The space ranger toy looked around and pressed a button on his suit. "Star Command, come in Star Command, do you read me." Silence... "Star Command, do you read me? Why aren't they answering..." He took a look to the right quickly. "HOLY SHIT, MY SHIP!" Buzz ran over and started to mess with the bent wing. "Goddammit, this will take weeks to fix. Someone's going to get a space boot up their ass..."
"HELLO!" Woody said, popping in front of Buzz's helmet, sending him into a spazz attack. "Holy hell, calm down, freak.
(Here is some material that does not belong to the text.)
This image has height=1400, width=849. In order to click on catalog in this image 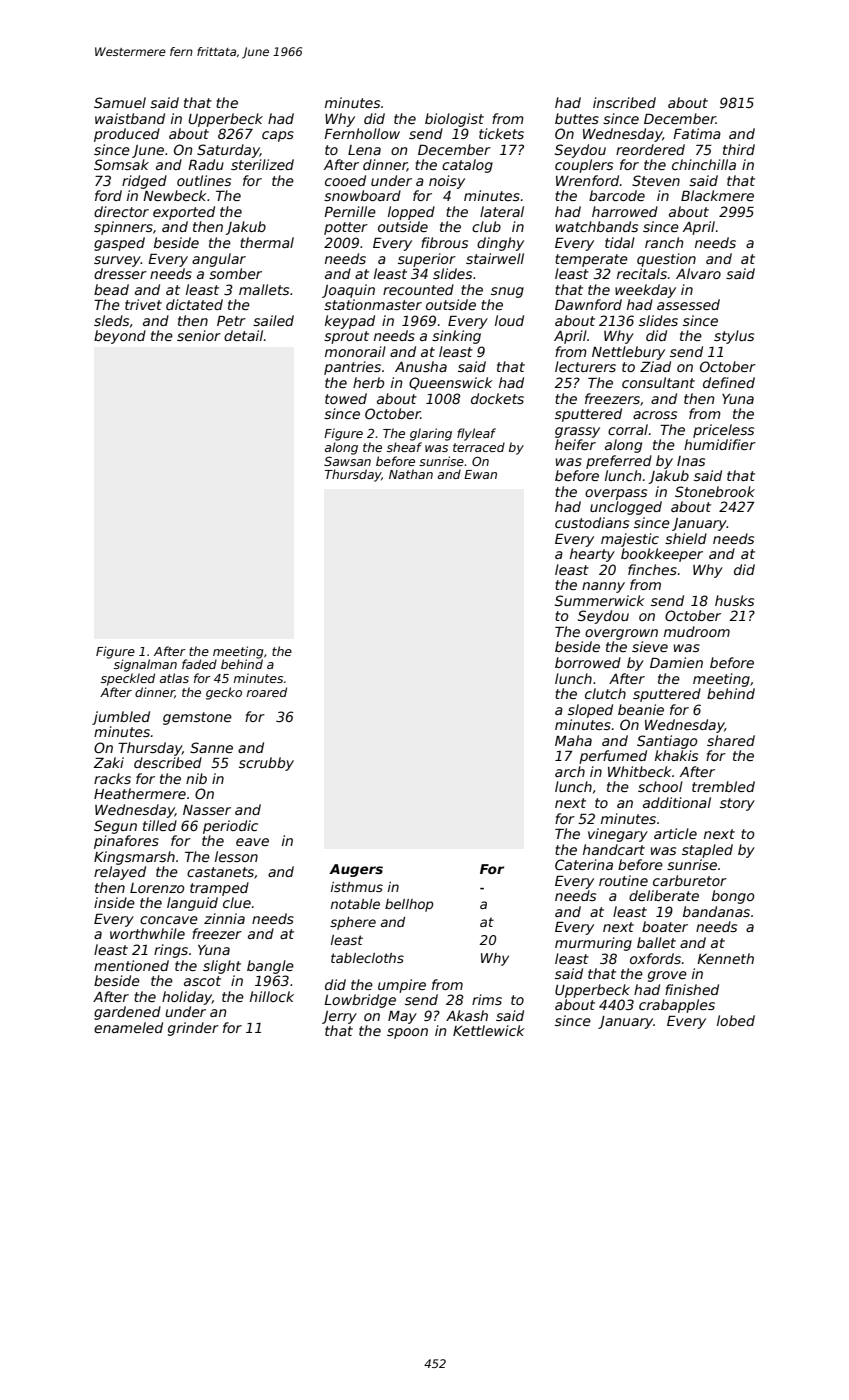, I will do `click(467, 166)`.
I was just sayin' hi."
Buzz, meanwhile, had his little toy laser firing full blast at Woody's head, but it had no effect.
"So yeah, welcome or whatever...now get off of my bed, dick." Woody attempted to shove him off, but quickly a new toy landed inbetween them...
The Iron Man toy stood up straight and looked around. "I am Iron Man." He blasted both Woody and Buzz off of the bed. "And there's a new toy in town." His attention immediately went towards little Bow Peep toy nearby. "And ladies, batteries are included."
Bow Peep scoffed and almost hit him with her cane thing. "Yeah right, loser."
"I wasn't talking to you." Iron Man looked down at one of her sheep. "Baa baa, baby."